The median hourly wage for a child care worker is $9.28 – just two dollars more than minimum wage. What’s more, women of color make up a large percentage of the early childhood workforce and are shouldering the weight of our underinvestment, often living in poverty while working to lift other families out of it. With the pandemic, they now face a double threat to both their health and their livelihood.

Simultaneously, the entire fragile ecosystem of child care reels from closures, lack of access to PPE, and limitations on the number of children who can be served, due to COVID-19.

Rose Smith, Trinity House

Trinity House has been in business for over 20 years.
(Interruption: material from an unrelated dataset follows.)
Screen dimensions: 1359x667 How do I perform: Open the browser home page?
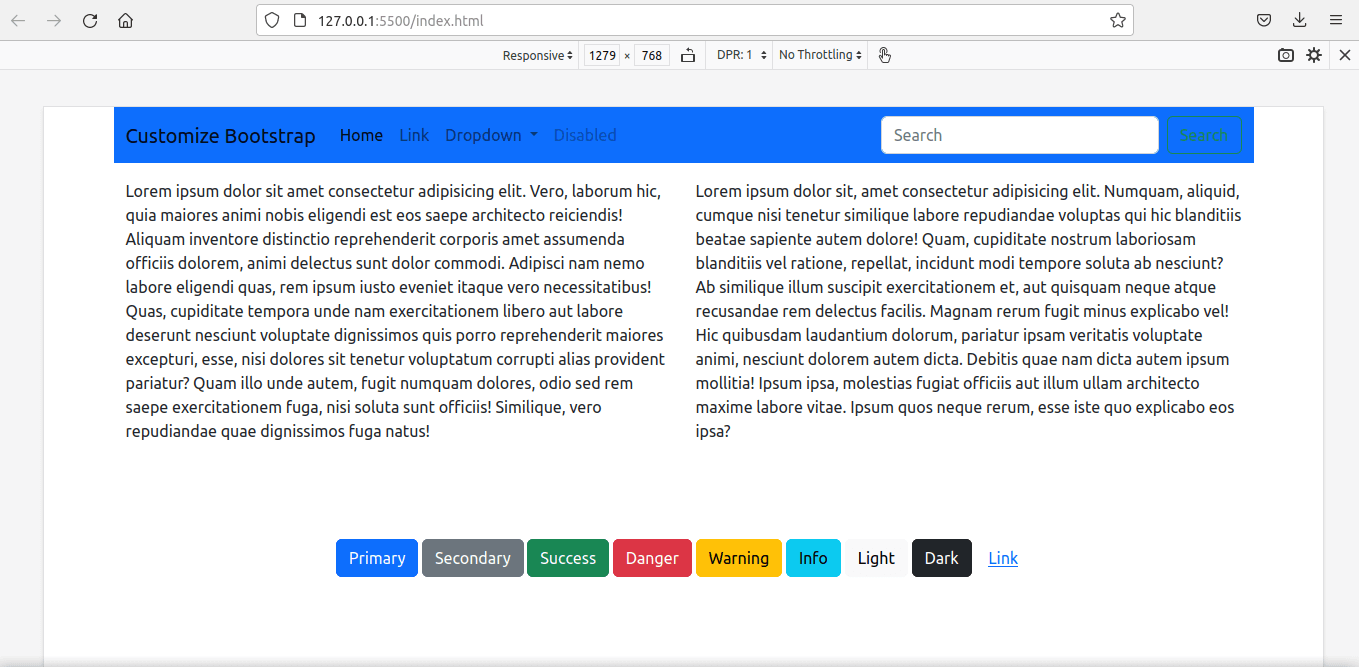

What started as a small business in my basement has grown to a full-fledged center, with the capacity to care for 88 children and employing 13 staff. My husband and I have had to sacrifice to maintain this business. Along with our staff, we aren’t getting paid what we deserve, but our community we serve needs us and we cannot turn our backs on them.

Cori Gadansky, 4-C

Community Coordinated Child Care (4-C) celebrates our 50th anniversary this year. For half a century, 4-C has worked to improve the quality, availability, and accessibility of child care in Kentuckiana. While we have encountered many challenges, none has posed a greater threat to our child care sector than the pandemic.

Chuck Denny, PNC

Through a $150,000 grant from the PNC Foundation’s Grow Up Great initiative, 4-C is offering PPE to child care providers and supporting the launch of at least five new certified family child care homes in the Louisville area because we know the essential role that child care plays to help our community weather this pandemic and sustain our economy, but we cannot do it alone.

It’s time to admit that status quo wasn’t working for anyone in Kentucky – not parents, not employers, not child care providers, and certainly not our children. With the compounding challenges of a global pandemic, child care cannot sustain to support our families, our workforce, or our economy.

Looking ahead to the 2021 General Assembly, state legislators must make funding for child care a top priority in their budget deliberations. In addition, we need to do everything we can to encourage the growth of regulated family child care – care offered in private homes to a small number of children – to fill gaps in access.

Most importantly, federal support is imperative to overcome the challenges presented by COVID-19 and not only save the sector but build the child care infrastructure that Kentucky needs. Federal CARES Act funds provided early in the pandemic provided emergency relief to child care providers, but those funds have all been expended. We need Congress to act on this now. There is no time to lose.

Chuck Denny is the regional president for PNC. Cori Gadansky is the executive director of Community Coordinated Child Care (4-C). Rose Smith is the owner and executive director of Trinity House, a child care center in the Parkland Neighborhood and founder and executive director the ACE Project.